Короткий тихий смешок ясно дал понять, что мой манёвр замечен, и я снова остро взглянула на Джона. Тот нарочито медленно раскрыл ладонь — она как раз была на уровне моего лица — и там оказалась тающая татуировка. Объёмная голографическая звезда. Подделать такую невозможно. Секретная служба! Он подтвердил, спокойно представившись:
— Майор Крон, секретная служба.
— Я… попала в разработку?
— Соображаешь, — в его тоне были слышны и удовлетворение, и ирония. — Скажу больше — я тебя убил.
— Яд? Но у меня же импланты?!
— Да-да. Вот поэтому весь обратный путь ты проведёшь в мед. отсеке. Потребовалась тройная доза.
— Но… Как? Я не понимаю! И чем я помешала секретной службе?
— Все вопросы задашь руководству. Хотя… Жаль мне тебя. Так и быть. На вопрос "как" отвечу, — и он достал из кармана всё той же, космофлотовской, формы початую упаковку презервативов.
У меня округлились глаза. А они там, в секретной службе, затейники… Крон ухмыльнулся и, склонившись надо мной, прошептал:
— При случае повторим.
Думаю, что моя ответная ухмылка вышла совсем кривой… Не-ет, я уж как-нибудь обойдусь без секретной службы с их специфическим арсеналом! В голове ещё плавал туман, но желание никогда больше не иметь ничего общего с майором стало в тот момент доминирующим.

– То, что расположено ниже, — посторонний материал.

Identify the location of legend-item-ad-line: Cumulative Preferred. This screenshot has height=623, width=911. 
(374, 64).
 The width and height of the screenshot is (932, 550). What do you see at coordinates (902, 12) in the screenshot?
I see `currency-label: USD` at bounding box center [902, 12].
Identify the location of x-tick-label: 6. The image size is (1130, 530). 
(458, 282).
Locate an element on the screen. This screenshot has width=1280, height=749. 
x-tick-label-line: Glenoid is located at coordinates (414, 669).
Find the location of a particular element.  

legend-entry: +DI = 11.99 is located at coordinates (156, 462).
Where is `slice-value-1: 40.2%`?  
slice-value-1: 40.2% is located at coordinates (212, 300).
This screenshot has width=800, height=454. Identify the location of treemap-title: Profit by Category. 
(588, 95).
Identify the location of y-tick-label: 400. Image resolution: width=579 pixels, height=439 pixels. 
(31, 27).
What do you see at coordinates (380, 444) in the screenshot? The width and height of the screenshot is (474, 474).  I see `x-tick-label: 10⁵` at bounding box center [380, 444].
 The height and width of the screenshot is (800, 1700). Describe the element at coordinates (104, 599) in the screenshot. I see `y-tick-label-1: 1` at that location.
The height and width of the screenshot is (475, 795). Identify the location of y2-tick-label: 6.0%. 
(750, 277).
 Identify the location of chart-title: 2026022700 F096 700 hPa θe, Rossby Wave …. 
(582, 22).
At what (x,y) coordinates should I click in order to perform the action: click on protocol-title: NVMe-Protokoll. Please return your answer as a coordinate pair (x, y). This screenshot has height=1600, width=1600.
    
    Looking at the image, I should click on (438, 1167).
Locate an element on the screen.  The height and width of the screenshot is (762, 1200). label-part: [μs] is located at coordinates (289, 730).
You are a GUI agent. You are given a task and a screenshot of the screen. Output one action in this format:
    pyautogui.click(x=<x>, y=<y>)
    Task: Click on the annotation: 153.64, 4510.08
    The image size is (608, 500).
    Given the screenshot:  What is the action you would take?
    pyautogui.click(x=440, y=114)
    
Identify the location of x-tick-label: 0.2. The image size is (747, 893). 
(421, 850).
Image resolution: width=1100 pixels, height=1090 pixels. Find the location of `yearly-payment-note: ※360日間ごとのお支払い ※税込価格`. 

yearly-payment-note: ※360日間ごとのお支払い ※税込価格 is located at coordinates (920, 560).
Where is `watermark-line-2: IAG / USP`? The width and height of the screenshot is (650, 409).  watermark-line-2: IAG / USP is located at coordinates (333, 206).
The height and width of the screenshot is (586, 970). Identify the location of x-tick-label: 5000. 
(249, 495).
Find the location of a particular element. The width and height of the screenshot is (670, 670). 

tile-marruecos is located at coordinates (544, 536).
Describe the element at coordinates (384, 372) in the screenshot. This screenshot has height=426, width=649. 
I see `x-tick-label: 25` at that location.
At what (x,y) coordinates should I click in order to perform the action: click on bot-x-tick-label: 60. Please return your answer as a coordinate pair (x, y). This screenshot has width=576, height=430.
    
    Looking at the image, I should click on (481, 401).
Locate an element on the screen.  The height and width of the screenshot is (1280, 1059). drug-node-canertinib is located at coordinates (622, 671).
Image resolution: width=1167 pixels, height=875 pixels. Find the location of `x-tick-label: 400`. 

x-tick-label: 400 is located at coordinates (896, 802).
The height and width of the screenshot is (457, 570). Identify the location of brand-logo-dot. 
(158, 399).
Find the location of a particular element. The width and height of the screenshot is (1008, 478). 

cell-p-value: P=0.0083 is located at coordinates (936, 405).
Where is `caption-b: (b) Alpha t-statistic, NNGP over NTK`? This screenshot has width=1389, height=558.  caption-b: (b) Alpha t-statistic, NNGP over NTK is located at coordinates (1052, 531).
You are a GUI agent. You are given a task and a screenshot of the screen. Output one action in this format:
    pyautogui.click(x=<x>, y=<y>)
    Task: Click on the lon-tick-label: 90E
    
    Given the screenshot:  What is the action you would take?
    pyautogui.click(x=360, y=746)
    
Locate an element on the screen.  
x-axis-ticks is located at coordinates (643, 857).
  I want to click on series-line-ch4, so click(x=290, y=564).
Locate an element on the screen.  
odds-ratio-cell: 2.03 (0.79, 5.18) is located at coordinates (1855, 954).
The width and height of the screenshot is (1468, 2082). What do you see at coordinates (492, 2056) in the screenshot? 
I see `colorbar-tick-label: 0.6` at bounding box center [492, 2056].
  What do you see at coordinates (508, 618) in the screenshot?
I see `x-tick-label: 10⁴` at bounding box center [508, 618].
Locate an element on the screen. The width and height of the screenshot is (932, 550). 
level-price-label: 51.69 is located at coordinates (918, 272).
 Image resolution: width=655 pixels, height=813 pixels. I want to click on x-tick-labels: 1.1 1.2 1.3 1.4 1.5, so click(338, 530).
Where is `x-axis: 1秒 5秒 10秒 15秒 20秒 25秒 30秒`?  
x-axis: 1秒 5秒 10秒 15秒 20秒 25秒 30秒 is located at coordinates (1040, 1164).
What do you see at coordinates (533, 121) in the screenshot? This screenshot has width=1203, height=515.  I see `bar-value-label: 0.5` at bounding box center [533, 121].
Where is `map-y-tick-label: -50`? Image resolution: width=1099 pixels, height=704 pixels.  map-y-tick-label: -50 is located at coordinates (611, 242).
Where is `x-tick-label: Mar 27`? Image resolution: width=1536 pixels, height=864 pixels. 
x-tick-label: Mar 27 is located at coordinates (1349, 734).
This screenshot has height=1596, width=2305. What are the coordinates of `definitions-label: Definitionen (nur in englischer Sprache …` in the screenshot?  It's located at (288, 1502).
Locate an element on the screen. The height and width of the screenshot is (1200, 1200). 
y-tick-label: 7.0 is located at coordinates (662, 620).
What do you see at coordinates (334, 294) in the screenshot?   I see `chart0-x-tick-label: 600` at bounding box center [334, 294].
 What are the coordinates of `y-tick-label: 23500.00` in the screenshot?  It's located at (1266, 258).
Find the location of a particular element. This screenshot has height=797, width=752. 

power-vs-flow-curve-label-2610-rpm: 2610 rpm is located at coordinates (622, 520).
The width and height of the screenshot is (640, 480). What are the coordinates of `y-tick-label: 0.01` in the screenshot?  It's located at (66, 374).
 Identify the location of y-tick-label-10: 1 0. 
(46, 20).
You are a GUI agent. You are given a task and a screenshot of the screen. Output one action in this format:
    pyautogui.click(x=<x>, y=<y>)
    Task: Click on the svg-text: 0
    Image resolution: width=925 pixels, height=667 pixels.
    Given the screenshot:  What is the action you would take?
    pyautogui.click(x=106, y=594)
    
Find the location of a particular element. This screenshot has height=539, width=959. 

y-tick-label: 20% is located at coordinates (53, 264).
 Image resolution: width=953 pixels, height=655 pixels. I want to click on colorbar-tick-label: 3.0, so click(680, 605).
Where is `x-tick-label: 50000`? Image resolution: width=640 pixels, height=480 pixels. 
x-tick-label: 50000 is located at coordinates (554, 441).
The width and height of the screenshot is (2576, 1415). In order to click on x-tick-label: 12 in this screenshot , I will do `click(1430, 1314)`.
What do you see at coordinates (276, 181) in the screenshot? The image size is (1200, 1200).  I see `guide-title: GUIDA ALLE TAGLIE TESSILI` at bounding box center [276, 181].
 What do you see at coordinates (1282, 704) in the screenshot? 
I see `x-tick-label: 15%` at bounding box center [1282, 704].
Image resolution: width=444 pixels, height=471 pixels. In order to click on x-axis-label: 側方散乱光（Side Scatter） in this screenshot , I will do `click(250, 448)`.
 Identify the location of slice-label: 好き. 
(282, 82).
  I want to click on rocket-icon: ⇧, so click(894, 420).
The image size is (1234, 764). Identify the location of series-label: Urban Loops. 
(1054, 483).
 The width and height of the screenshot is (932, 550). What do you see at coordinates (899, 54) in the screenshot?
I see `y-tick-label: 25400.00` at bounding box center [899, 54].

Крон давно ушёл, а я всё размышляла. И робко надеялась всего лишь на дисциплинарное взыскание. Потому как не могла себе даже вообразить, что попаду в оперативную разработку секретной службы. И что мне скажет на это Светличный… Позорище! Так проколоться!
У нас, в УВБ, всё было гораздо проще. Я всегда могла провести грань и чётко знала: здесь свои, а здесь — преступники. Своих надо было прикрывать, а преступников — ну, понятно же? — ловить. Иногда это получалось лучше, иногда — чуть хуже, но у меня была самая высокая раскрываемость в отделе. Я заслуженно гордилась. И делом Батрышкина гордилась тоже.
Стоп. А не связано ли всё это с… Неужели?! Вот почему так злился Герасименко… Но тогда получается, что любимое руководство сдало меня с потрохами! Ведь на "Вафле" я оказалась по приказу Светличного… Они всё знали!
И, следовательно, секретная служба… Нет, даже думать об этом не хочу! Но, увы, не думать не получалось. Про секретчиков ходили легенды — люди без лиц, нет ничего невозможного… Ну да… С такими-то методами! Они вмешивались абсолютно во все сферы жизни Земли при возможности скрытой угрозы в совсем невинных с первого взгляда делах. И, если судить по слухам, не только Земли.